Review: The Tobacconist by Robert Seethaler
BY James Walton
1st Jan 2015 Book Reviews

This German best-seller is one of those books you quite enjoy as you’re reading it—but then find, rather to your surprise, it continues to haunt you long after more showy books have faded from memory, says James Walton.
In 1937, Franz Huchel, a 17-year-old from rural Austria, moves to Vienna to work in a tobacco shop.
By then, the city is already convulsed by the political upheavals that will lead to Austria’s union with Nazi Germany—and the shop’s owner is already under attack from local thugs for selling to Jews (including the cigar-loving Sigmund Freud, with whom Franz strikes up an unlikely but touching friendship).
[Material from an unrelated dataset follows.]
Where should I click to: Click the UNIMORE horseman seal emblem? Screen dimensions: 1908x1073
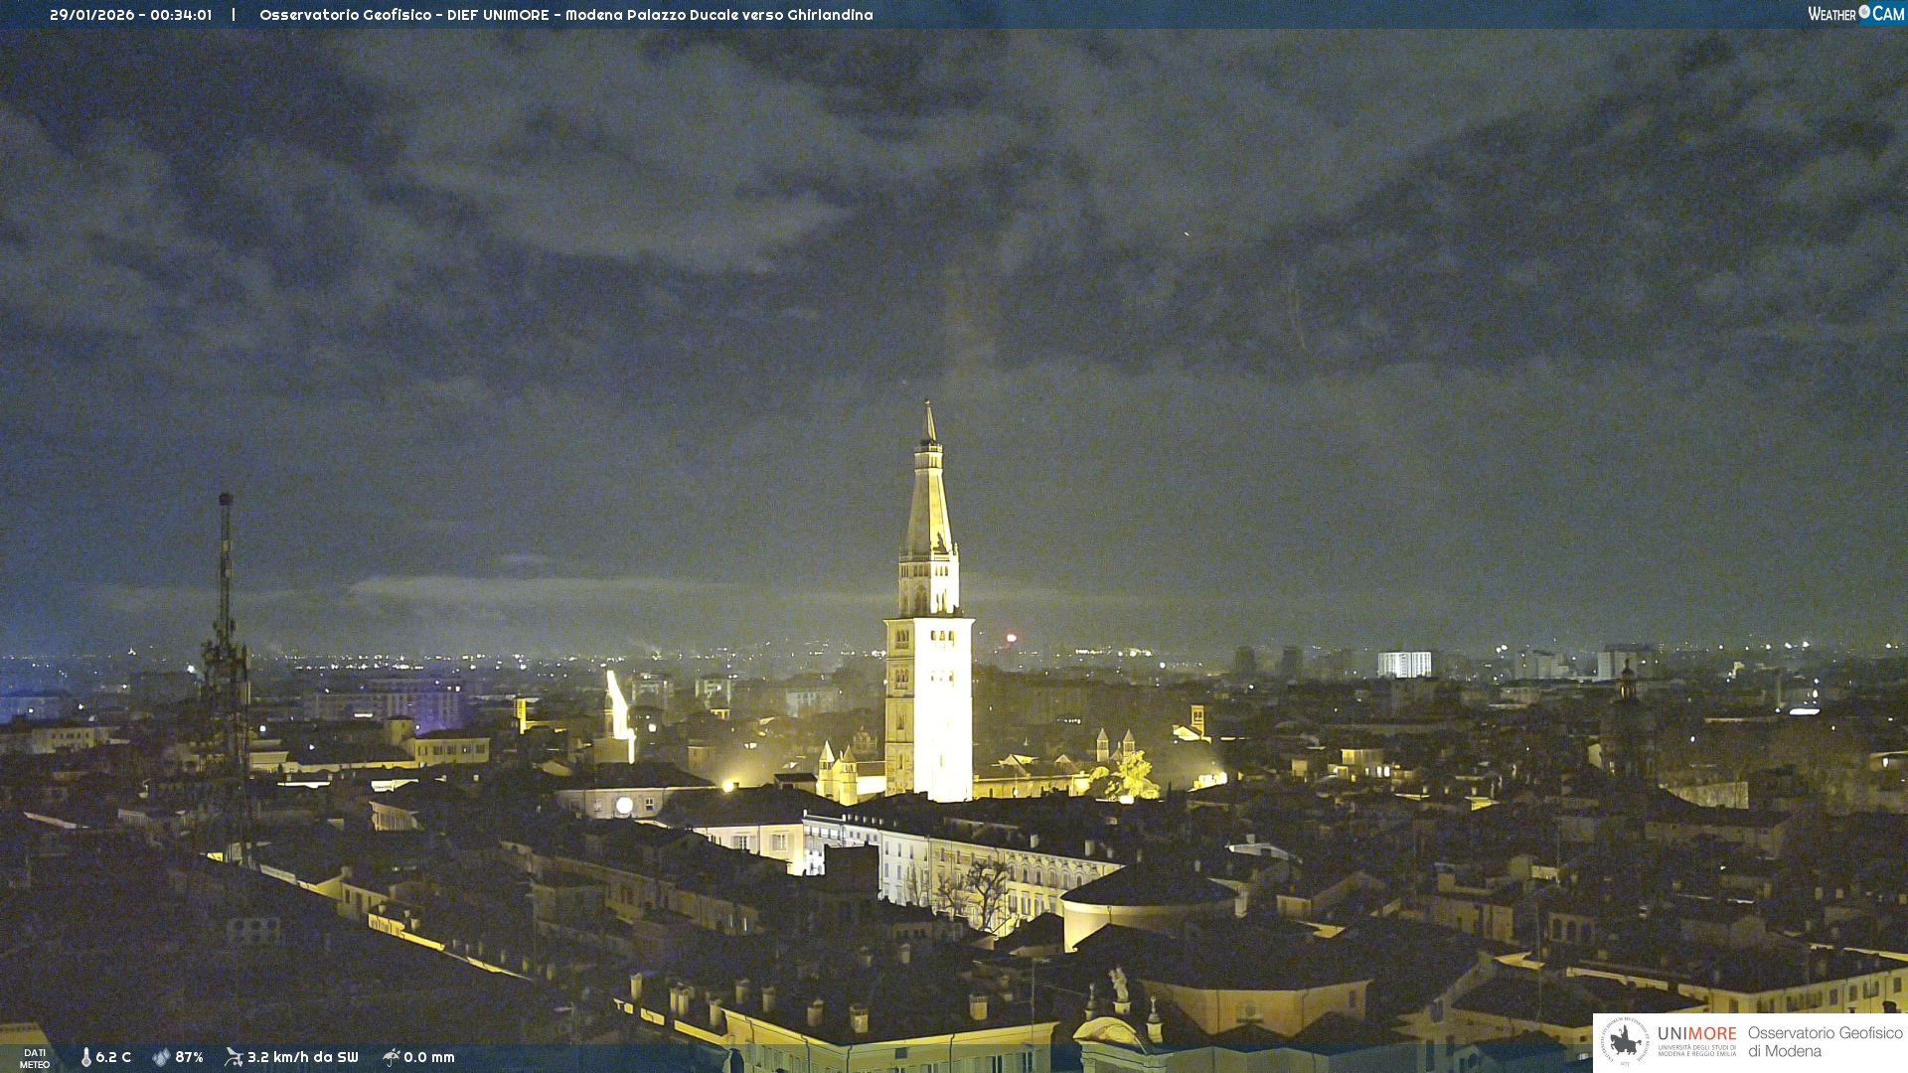(1625, 1042)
But once the union has happened, of course, much nastier thugs are running the entire country.
"A novel whose power is somehow both quiet and utterly crunching"
Through all this, The Tobacconist resolutely avoids sensationalism, staying as understated as its own title. For a while, indeed, Franz is more disturbed by his first experience of love than he is by the Nazis.
Nevertheless, by concentrating on the ultimately tragic impact of global history on one thoughtful, slightly strange adolescent, Seethaler ends up giving us a novel whose power is somehow both quiet and utterly crunching at the same time.